As Esganadas
Com um estilo muito definido, Jô Soares é um autor que demonstra competência ao criar seus personagens, que são sempre tipos interessantes. É certo que ele pode soar meio repetitivo, visto que tem o costume de seguir a mesma fórmula em suas histórias, contudo não é nada que desabone a si enquanto profissional ou à sua obra, a qual conversa com todos os tipos de leitor. Além de serem sempre muito divertidas, claro.
As Esganadas é o quarto romance policial da carreira de Jô, tendo sido lançado em 2011. Mas a trama é ambientada no fim dos anos 1930, à época do Estado Novo, na cidade do Rio de Janeiro, onde mulheres gordas viram alvo de um serial killer. Mas, ao contrário da maioria dos livros desse nicho, seu diferencial reside no fato de que a identidade do assassino é revelada logo nas primeiras páginas da narrativa, quando o leitor passa a acompanhar os desencontros entre investigadores e psicopata, tudo muito bem temperado a pressões políticas e campeonatos de futebol.
Em meio às descrições minuciosas dos assassinatos das pobres mulheres, executadas com requintes de crueldade, há espaço também para o humor, responsável por trazer uma certa leveza ao texto. Entre ironias escrachadas, a que mais chama a atenção é a brincadeira com o fato de o brasileiro Calixto não ser muito inteligente enquanto o português Tobias Esteves é dotado desse dom. E é através de Tobias que conheceremos o jeito português de investigar um crime, segundo o próprio autor.
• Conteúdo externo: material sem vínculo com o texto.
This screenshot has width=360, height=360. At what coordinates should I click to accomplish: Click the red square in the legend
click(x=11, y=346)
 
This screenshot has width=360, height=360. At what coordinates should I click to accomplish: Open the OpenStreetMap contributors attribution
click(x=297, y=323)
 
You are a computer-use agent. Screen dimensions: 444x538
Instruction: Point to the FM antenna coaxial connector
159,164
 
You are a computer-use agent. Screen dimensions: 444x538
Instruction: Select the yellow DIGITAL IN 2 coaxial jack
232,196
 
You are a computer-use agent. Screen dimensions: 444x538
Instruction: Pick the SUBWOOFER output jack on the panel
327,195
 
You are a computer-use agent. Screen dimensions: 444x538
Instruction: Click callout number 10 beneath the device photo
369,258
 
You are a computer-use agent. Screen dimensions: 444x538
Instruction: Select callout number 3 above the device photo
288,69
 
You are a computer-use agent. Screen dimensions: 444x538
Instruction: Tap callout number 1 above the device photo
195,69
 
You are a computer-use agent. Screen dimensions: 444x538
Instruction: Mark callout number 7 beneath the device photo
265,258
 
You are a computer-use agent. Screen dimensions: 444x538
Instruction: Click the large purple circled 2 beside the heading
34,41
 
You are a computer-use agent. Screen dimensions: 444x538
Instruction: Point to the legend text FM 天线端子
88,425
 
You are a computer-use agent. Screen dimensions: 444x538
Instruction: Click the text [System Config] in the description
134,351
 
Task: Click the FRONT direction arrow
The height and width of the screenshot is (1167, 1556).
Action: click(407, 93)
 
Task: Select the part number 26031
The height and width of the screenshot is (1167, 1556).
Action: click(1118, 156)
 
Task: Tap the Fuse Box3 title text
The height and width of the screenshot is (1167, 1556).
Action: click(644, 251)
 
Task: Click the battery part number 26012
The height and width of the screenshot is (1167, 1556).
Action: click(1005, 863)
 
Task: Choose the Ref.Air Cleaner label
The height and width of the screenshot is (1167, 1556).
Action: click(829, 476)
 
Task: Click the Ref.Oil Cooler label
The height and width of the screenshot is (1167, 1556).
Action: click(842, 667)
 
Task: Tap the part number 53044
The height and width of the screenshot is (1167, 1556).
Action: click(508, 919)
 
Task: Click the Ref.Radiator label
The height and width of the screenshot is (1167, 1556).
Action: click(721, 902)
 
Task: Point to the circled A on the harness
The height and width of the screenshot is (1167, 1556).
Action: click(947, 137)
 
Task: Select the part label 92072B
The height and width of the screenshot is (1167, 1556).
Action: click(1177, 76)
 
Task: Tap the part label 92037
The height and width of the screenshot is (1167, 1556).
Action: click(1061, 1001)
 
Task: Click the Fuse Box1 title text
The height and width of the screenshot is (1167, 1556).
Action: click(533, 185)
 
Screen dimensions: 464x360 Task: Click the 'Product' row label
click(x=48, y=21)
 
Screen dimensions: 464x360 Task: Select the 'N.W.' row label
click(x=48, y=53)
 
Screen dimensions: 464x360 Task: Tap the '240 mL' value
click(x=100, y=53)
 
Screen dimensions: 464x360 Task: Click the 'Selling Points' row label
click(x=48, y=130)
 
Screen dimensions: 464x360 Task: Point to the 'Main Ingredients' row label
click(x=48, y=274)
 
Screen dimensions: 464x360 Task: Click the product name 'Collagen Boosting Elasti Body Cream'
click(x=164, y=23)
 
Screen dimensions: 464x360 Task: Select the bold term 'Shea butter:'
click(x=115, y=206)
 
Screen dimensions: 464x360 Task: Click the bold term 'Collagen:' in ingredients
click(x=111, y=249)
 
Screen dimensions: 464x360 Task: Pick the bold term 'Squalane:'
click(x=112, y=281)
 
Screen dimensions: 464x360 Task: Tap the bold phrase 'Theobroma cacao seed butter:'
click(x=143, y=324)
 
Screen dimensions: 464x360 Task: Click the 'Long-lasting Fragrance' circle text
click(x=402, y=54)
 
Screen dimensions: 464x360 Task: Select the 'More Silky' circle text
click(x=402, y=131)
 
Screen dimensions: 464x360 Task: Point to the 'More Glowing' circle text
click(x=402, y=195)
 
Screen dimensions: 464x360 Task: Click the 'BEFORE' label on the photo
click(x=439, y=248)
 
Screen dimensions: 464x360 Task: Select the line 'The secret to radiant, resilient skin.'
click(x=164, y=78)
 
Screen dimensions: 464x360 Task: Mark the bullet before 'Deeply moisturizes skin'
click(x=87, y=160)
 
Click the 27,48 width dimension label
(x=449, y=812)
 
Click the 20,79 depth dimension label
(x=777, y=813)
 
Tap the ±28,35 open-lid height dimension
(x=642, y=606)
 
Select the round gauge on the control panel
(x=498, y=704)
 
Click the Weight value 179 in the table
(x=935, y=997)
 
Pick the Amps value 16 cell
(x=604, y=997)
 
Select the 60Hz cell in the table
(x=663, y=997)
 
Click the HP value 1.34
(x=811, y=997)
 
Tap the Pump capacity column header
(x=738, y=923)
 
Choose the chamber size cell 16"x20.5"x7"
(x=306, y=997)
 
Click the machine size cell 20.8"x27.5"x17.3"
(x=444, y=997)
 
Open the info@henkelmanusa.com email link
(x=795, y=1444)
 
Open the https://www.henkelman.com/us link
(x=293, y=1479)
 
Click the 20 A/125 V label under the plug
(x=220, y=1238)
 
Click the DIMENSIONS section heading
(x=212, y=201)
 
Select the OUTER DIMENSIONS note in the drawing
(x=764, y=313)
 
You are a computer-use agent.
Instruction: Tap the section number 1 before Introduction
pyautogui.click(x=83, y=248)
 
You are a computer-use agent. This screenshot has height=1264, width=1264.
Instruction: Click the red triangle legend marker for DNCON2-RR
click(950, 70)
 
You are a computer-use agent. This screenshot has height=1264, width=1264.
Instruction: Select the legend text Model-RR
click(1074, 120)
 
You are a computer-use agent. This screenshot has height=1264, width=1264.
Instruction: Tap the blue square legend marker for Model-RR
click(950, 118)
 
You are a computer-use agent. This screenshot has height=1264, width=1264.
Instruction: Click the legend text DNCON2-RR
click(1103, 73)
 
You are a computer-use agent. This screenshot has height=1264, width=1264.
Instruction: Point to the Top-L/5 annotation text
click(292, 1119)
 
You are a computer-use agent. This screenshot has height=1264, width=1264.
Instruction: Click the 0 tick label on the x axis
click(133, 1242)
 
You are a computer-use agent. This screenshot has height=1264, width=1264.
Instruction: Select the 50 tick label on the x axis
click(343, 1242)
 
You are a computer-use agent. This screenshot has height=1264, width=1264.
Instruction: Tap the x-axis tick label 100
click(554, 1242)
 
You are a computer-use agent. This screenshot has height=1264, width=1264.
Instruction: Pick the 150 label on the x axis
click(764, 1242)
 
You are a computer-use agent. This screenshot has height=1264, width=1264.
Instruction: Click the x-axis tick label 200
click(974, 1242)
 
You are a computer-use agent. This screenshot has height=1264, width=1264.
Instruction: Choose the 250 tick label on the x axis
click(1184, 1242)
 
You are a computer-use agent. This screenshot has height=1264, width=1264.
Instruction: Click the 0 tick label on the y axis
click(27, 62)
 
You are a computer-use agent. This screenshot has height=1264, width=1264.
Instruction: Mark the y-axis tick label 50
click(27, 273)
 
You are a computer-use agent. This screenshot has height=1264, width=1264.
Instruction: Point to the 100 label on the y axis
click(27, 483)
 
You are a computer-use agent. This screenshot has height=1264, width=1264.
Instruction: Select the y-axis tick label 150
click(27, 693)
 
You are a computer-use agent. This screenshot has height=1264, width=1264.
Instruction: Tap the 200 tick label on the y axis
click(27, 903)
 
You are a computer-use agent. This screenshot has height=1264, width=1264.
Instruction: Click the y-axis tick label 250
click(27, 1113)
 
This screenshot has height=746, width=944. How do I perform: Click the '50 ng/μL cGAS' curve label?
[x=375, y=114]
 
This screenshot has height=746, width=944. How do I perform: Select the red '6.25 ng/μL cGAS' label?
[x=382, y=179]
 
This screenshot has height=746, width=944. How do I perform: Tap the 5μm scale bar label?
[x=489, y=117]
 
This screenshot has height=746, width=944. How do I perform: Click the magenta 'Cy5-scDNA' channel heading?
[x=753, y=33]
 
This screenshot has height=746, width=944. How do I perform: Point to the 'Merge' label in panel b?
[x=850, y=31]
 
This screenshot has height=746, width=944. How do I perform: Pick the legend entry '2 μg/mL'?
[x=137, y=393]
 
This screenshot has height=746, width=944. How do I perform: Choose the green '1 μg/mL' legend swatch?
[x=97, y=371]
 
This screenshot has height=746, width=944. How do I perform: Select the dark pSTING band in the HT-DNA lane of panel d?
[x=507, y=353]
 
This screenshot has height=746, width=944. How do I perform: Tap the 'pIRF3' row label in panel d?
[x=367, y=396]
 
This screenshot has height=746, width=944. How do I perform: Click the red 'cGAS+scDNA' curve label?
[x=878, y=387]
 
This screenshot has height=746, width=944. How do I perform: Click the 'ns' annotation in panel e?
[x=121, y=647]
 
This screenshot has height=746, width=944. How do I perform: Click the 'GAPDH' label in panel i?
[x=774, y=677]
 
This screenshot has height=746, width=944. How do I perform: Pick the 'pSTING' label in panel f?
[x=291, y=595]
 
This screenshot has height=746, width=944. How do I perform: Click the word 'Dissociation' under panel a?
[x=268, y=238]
O que Jô Soares nos entrega é uma ficção que se mescla com a realidade ao citar crimes que, de fato, aconteceram, e ao inserir figuras reais, como Fernando Pessoa, Filinto Müller, Lourival Fontes e até Hitler, alguns participando ativamente da narrativa, outros apenas sendo citados.
O fato de escolher mulheres gordas como vítimas de seu assassino pode ser interpretado como uma crítica social, sobretudo quando levamos em consideração a forma que elas são mortas. Por outro lado, pode não passar de mais uma das ironias de Jô que optou por um humor que é caricato. E nisso reside mais um acerto da obra, que deixa ao leitor essa escolha, respeitando a interpretação de cada um.
Outra liberdade de interpretação fica a cargo do título da obra. As Esganadas pode se referir tanto à forma com que os assassinatos são cometidos, quanto à ânsia das vítimas por comida.
Na verdade, em vários momentos Jô Soares parece saber que interpretações são feitas a partir de nossas experiências e convicções pessoais, e ele demonstra respeito quando dá total liberdade ao leitor. É como se ele nos dissesse: a obra é minha, mas o que você vai tirar dela, só depende de você. Em meio a tantos autores que tentam direcionar o pensamento dos leitores para onde lhes convém, essa liberdade é muito bem-vinda.
Apesar de ser um livro lançado há apenas 7 anos, As Esganadas atinge o objetivo de nos levar de volta ao passado. Detalhes na linguagem utilizada na narrativa nos transporta aos anos 30, descrições bem realizadas nos levam a um passeio pelo Rio de Janeiro daquela época e os personagens possuem uma certa ingenuidade que talvez hoje esteja perdida.
Ler Jô esperando algo completamente diferente do que ele gosta de fazer, é a receita para o fracasso. Ao escolher um livro do autor, tenha em mente que ele entrega exatamente o que promete: figuras interessantes, situações divertidas e um enredo mirabolante. E nisso ele é, de fato, muito bom.